Может, я плохо спала, а может, мне в голову, помимо моей воли, залетела некая дурная мысль, только при виде их я в то утро испытала неприятное чувство. Например, мне показалось, что Элена тупо, как заведенная, повторяет одни и те же движения: сперва поливает ноги матери, потом куклу, потом спрашивает у обеих, хватит или не хватит, а когда обе отвечают “нет”, разворачивается и снова шествует к воде. А Нина, по моему мнению, вела себя слишком жеманно: она говорила “мяу”, выражая удовольствие, потом снова мяукала, но на иной лад, как будто этот звук издавала кукла, затем вздыхала – и все повторялось снова.
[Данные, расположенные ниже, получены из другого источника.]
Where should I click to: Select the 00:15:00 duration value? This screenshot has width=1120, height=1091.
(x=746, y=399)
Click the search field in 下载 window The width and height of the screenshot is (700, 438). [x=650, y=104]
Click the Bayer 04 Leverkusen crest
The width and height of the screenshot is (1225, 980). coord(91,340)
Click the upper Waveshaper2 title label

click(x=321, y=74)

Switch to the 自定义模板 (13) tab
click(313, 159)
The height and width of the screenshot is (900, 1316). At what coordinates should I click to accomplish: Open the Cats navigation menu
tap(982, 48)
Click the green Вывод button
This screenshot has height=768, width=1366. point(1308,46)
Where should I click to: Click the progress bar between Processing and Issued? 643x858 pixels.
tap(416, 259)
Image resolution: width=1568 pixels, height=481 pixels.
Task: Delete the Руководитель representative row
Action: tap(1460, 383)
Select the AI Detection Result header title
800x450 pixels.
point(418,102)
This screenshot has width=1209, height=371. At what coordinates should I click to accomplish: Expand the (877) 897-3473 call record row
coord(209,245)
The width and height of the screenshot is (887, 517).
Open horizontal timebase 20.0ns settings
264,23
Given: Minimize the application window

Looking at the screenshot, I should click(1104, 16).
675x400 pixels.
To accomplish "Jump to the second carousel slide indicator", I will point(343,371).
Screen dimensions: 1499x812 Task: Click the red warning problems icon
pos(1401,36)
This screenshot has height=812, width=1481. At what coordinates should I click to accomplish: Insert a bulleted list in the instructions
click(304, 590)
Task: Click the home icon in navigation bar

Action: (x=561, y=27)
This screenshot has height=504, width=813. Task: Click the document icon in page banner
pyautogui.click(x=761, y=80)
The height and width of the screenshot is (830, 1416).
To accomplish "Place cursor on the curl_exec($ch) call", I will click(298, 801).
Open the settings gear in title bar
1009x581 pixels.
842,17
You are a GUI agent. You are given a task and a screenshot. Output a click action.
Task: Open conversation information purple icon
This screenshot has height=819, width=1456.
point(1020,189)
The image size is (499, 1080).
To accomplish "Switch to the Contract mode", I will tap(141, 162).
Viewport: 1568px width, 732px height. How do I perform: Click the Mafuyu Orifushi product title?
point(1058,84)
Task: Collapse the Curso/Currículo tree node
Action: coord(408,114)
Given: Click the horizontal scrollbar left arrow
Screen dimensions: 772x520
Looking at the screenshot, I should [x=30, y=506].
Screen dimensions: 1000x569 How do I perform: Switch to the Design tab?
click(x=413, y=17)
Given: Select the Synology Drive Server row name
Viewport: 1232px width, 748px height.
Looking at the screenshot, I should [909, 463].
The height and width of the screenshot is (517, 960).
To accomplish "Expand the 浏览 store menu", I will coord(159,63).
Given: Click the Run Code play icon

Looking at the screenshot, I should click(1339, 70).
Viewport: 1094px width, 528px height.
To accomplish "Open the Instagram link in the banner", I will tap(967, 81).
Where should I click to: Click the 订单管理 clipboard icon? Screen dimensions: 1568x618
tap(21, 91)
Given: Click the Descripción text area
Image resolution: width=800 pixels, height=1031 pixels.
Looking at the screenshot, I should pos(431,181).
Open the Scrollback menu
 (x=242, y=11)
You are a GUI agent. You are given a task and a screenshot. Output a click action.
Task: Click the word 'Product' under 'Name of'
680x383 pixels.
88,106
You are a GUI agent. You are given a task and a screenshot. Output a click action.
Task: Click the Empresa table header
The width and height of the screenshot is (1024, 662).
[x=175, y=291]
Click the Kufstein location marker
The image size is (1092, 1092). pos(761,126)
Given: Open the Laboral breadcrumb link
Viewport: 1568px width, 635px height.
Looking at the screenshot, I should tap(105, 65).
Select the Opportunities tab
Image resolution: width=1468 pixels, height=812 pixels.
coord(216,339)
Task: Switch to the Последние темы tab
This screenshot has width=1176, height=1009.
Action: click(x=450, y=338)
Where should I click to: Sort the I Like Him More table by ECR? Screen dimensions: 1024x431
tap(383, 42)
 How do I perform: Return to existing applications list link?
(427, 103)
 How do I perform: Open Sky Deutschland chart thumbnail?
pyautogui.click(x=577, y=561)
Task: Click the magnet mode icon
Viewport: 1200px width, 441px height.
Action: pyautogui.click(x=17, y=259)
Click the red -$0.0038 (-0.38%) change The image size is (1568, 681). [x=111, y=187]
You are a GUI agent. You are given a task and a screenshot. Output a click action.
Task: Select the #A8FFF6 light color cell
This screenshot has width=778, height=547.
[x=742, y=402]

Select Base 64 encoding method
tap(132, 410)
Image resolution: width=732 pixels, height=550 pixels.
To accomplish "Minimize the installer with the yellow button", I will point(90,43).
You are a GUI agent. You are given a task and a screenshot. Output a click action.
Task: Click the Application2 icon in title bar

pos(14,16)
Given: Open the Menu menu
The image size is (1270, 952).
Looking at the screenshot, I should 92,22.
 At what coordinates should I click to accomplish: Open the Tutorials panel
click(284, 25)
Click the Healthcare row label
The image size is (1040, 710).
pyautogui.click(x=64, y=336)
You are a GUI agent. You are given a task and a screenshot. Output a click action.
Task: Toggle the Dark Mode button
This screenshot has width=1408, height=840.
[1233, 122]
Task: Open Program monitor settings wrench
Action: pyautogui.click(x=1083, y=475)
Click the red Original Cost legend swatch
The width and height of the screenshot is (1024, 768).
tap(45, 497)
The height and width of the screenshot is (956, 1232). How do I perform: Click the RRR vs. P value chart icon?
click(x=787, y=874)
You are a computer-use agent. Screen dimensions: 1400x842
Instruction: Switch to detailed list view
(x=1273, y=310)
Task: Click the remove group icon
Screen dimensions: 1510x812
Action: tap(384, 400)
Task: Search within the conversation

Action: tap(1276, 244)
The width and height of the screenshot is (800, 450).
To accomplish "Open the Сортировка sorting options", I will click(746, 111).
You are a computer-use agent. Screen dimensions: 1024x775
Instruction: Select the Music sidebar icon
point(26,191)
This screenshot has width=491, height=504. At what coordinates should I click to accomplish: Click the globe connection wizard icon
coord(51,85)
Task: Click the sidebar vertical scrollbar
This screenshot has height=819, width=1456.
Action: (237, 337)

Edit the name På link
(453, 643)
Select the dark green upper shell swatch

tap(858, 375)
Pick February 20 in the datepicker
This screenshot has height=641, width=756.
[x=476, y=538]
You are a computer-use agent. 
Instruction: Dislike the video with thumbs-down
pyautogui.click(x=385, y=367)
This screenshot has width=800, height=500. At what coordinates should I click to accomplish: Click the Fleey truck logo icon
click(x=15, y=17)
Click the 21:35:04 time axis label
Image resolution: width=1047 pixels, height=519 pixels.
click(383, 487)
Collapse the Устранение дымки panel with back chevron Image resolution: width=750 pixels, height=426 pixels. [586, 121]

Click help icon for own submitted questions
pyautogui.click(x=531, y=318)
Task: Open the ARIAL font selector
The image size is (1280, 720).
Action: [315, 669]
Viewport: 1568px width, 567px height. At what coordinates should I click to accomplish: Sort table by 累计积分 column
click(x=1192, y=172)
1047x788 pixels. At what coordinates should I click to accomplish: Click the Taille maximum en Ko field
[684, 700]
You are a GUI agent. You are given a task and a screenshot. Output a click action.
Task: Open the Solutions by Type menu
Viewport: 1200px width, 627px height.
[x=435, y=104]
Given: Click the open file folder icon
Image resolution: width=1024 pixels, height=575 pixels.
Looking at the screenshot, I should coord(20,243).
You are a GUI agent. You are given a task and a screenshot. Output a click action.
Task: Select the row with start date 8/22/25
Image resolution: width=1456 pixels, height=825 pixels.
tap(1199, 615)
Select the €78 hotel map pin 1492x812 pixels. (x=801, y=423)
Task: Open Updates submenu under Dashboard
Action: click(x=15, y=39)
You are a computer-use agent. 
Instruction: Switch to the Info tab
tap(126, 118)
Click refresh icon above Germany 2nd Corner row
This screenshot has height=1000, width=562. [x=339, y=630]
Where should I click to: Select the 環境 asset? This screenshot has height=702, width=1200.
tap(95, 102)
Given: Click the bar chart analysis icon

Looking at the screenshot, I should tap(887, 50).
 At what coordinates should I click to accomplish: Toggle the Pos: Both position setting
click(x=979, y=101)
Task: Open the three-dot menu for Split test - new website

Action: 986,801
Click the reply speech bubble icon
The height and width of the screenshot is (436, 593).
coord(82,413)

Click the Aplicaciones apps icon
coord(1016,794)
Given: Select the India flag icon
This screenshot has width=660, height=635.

У меня возникло подозрение, что она играет роль молодой и красивой матери не из любви к дочери, а для зрителей, для публики на пляже, для всех нас – женщин и мужчин, молодых и пожилых.

Обе они – и Нина, и кукла – были обильно политы водой. Мокрое тело женщины блестело под солнцем, сверкающие струйки из лейки промочили ей волосы, и они плотно облепили ее затылок и лоб. Кукла Нани, или Ниле, или Нена, была облита с такой же тщательностью, только почти вся вода с нее стекала и на песке рядом с синим пластиковым лежаком образовалось влажное темное пятно.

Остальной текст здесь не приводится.